-- BEGIN PASSAGE PROVIDED --
CODEWITHSUNDEEP
javaarraysshift
Sajad
Sajad

Reputation: 2363

Shifting an array

I see this code on a book that its job is array shifting.

public void arrayshift(int count) {
    synchronized (array) {
        System.arraycopy(array, count, array, 0, array.length - count);
    }
}

Now I run this code like down, but the result is wrong!

public class t2 {

static byte array[] = new byte[]{1, 2, 3, 4, 5, 6};

public void arrayshift(int count) {
    synchronized (array) {
        System.arraycopy(array, count, array, 0, array.length - count);
    }
}

public static void main(String[] args) {
    System.out.println("First array: " + Arrays.toString(array));
    new t2().arrayshift(2);
    System.out.println("After two shift is: " + Arrays.toString(array));
   }
}

Result:

First array: [1, 2, 3, 4, 5, 6]
After two shift is: [3, 4, 5, 6, 5, 6]

Upvotes: 2

Views: 951

Answers (4)

StoopidDonut
StoopidDonut

Reputation: 8617

To actually rotate there is an alternative way, by using Collections.rotate()
-- END PASSAGE PROVIDED --
-- BEGIN DATA PROVIDED --
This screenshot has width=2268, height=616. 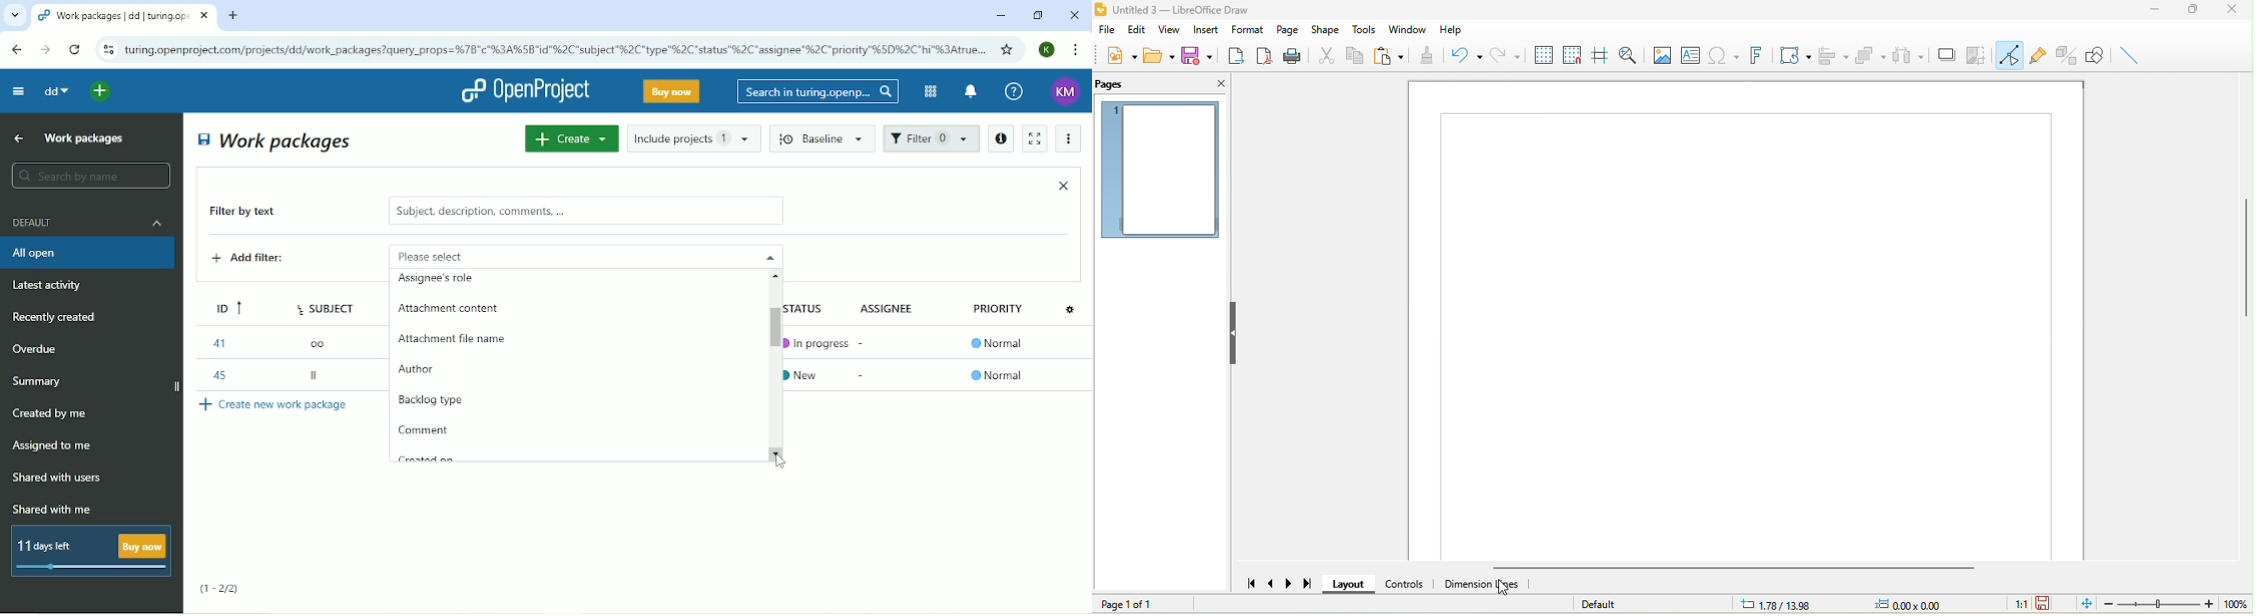 What do you see at coordinates (1406, 584) in the screenshot?
I see `control` at bounding box center [1406, 584].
-- END DATA PROVIDED --
__TASKS__
**A)** In the array-shifting thread, what does the program print after the shift by two?
**B)** Summarize the array-shifting thread in two sentences.
**C)** Continue the array-shifting thread from the point where it stops.
The lines have nothing to do with the array-shifting thread.

__ANSWERS GIVEN__
**A)** After two shift is: [3, 4, 5, 6, 5, 6]

**B)** A poster takes array-shifting code from a book that uses System.arraycopy inside a synchronized block and runs it with a shift of 2 on the byte array {1, 2, 3, 4, 5, 6}. The output is [3, 4, 5, 6, 5, 6], which the poster calls wrong, and one reply points to Collections.rotate() as an alternative way to actually rotate.

**C)**
In your case, you can convert byte[] to Byte[], create a list of Bytes and rotate using Collections.rotate()

Below is a quick and dirty way of doing it, staying close to what you've done.

Your modified code:

static byte array[] = new byte[] { 1, 2, 3, 4, 5, 6 };
    static List<Byte> list = new ArrayList<Byte>();

    public static void main(String[] args) {
        System.out.println("First array: " + Arrays.toString(array));
        new Rotate().arrayshift(2);
        System.out.println("After two shift is: ");
        for (Byte b : list.toArray(new Byte[list.size()]))
            System.out.print(b.byteValue() + ", ");
    }

    public void arrayshift(int count) {
        synchronized (array) {
            Byte[] byteObjects = new Byte[array.length];
            int i = 0;
            for (byte b : array)
                byteObjects[i++] = b;
            list = Arrays.asList(byteObjects);
            Collections.rotate(list, count);
        }
    }

Output:

First array: [1, 2, 3, 4, 5, 6]
After two shift is: 
5, 6, 1, 2, 3, 4,

Upvotes: 1

user3171841
user3171841

Reputation: 44

It looks to be correct because the System.arraycopy takes 5 parameters as:

  1. Source array : array in your case
  2. Source position: in your case 2, i.e the 3rd element.
  3. Destination array: array in your case, source and destination array are same in ur case.
  4. Destination position: in your case, i.e start of the array.
  5. Length: how many elements to move, 6-2=4, i.e move from 3rd, 4th, 5th, 6th element to 0th, 1st, 2nd, 3rd, so 5th and 6th are not changed.

It looks to be doing the correct shift.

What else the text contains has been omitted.